▸ Source information:
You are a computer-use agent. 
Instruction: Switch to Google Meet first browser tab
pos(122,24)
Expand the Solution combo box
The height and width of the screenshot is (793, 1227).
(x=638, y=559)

▸ What to produce: The answer must be the line containing "Instruction: Switch to" and every line after it through the end of the records, repeated exactly.

▸ Result of this exercise:
Instruction: Switch to Google Meet first browser tab
pos(122,24)
Expand the Solution combo box
The height and width of the screenshot is (793, 1227).
(x=638, y=559)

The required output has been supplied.